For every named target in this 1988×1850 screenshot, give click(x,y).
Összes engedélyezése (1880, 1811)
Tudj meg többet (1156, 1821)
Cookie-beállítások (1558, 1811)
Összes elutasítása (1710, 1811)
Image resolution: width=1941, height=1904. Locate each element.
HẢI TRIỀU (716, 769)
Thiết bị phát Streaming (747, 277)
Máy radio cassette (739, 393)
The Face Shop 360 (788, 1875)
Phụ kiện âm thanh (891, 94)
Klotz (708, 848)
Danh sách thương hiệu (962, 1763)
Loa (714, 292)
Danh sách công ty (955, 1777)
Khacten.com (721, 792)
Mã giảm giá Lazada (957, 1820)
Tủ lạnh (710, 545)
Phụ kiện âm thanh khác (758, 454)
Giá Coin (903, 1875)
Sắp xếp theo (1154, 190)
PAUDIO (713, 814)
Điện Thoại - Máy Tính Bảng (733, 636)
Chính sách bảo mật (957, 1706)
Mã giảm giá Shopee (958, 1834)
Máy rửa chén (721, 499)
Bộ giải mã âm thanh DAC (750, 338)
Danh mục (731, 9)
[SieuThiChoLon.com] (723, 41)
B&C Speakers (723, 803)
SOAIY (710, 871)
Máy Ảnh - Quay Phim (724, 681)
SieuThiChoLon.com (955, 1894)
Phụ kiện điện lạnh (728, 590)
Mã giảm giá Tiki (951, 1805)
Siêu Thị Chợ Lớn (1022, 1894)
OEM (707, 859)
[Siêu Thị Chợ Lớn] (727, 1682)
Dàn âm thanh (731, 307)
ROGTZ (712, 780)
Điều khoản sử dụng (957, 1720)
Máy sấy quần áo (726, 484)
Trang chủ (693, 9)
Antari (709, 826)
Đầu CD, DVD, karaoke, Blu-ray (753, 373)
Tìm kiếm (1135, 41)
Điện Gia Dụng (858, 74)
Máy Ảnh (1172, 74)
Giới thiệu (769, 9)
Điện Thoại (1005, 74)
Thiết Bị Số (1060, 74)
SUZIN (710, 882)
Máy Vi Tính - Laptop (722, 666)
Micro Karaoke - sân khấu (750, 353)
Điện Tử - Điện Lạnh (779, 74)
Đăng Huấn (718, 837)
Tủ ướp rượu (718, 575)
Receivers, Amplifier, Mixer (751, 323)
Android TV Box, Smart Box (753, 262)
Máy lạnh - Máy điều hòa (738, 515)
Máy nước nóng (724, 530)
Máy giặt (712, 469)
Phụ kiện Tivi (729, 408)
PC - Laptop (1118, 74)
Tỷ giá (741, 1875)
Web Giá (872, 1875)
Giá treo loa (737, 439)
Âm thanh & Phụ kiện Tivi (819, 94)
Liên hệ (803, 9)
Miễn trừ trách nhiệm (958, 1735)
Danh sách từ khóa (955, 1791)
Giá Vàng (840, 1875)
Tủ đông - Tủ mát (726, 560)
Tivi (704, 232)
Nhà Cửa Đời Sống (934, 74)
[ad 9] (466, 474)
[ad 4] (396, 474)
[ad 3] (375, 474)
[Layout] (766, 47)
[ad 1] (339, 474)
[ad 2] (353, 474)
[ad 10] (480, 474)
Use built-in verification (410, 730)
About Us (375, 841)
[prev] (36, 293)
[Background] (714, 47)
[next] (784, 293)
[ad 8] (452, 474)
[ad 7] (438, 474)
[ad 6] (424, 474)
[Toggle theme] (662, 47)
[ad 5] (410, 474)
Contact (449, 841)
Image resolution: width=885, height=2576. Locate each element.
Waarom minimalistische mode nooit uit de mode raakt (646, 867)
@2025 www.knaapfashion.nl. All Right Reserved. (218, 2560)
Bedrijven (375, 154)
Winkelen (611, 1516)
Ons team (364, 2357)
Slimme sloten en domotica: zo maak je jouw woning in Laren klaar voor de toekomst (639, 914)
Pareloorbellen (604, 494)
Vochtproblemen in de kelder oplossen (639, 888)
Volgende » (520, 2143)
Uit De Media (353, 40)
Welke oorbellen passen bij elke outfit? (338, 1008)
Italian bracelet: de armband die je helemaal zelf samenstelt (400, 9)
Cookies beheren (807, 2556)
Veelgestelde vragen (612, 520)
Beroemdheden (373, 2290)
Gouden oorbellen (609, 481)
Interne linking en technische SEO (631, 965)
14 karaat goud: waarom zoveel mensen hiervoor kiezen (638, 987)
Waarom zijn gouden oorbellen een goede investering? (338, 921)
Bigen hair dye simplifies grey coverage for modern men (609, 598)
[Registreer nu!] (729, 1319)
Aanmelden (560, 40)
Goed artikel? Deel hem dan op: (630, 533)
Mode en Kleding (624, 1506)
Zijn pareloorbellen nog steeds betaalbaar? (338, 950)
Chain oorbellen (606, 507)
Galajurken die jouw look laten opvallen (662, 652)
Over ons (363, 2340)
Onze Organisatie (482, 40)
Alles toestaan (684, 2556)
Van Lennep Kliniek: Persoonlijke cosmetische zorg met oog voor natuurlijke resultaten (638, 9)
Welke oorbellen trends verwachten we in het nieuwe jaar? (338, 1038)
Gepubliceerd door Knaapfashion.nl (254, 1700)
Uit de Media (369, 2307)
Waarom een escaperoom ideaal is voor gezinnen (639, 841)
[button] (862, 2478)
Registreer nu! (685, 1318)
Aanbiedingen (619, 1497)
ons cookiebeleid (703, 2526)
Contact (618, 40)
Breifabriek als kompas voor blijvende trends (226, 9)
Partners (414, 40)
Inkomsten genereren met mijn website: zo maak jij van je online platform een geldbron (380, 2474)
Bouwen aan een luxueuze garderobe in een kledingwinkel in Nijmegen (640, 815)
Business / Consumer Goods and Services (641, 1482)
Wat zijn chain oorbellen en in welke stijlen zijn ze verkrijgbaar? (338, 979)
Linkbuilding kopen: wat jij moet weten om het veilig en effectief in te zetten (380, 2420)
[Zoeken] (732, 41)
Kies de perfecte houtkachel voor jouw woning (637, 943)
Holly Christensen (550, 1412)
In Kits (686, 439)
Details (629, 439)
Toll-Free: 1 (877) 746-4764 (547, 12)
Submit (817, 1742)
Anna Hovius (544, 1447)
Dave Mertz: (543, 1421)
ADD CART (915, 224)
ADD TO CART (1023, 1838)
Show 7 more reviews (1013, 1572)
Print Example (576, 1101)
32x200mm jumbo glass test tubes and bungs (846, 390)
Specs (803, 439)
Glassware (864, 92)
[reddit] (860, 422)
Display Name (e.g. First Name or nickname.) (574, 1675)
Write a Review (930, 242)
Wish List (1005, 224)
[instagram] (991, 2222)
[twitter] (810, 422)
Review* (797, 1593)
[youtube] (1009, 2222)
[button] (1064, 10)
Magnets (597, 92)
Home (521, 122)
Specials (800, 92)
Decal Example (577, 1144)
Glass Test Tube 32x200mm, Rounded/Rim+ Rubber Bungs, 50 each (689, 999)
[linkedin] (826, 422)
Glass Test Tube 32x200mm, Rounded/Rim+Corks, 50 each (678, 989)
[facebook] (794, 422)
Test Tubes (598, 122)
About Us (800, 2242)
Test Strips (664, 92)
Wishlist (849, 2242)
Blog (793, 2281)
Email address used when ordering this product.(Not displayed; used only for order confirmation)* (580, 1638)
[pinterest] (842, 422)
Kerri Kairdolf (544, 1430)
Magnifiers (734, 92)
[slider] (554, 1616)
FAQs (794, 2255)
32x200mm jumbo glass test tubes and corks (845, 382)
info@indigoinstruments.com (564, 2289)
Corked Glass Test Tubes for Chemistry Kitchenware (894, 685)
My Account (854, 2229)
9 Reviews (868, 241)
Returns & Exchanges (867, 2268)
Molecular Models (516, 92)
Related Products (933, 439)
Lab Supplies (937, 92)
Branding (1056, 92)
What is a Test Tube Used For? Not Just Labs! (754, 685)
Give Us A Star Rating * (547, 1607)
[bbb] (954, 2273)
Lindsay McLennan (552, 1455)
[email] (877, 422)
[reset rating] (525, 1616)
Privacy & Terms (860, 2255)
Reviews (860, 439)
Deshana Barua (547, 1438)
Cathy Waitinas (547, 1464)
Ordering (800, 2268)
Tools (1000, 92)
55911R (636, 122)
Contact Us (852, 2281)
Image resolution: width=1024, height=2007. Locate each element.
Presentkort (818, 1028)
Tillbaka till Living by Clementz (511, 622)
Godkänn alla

### YOUR OBJECTIVE
Write down again, exactly as given, only the lines above that fall from the line with "Klotz (708, 848)" to the line with "ROGTZ (712, 780)", inclusive.

### ANSWER AREA
Klotz (708, 848)
Danh sách thương hiệu (962, 1763)
Loa (714, 292)
Danh sách công ty (955, 1777)
Khacten.com (721, 792)
Mã giảm giá Lazada (957, 1820)
Tủ lạnh (710, 545)
Phụ kiện âm thanh khác (758, 454)
Giá Coin (903, 1875)
Sắp xếp theo (1154, 190)
PAUDIO (713, 814)
Điện Thoại - Máy Tính Bảng (733, 636)
Chính sách bảo mật (957, 1706)
Mã giảm giá Shopee (958, 1834)
Máy rửa chén (721, 499)
Bộ giải mã âm thanh DAC (750, 338)
Danh mục (731, 9)
[SieuThiChoLon.com] (723, 41)
B&C Speakers (723, 803)
SOAIY (710, 871)
Máy Ảnh - Quay Phim (724, 681)
SieuThiChoLon.com (955, 1894)
Phụ kiện điện lạnh (728, 590)
Mã giảm giá Tiki (951, 1805)
Siêu Thị Chợ Lớn (1022, 1894)
OEM (707, 859)
[Siêu Thị Chợ Lớn] (727, 1682)
Dàn âm thanh (731, 307)
ROGTZ (712, 780)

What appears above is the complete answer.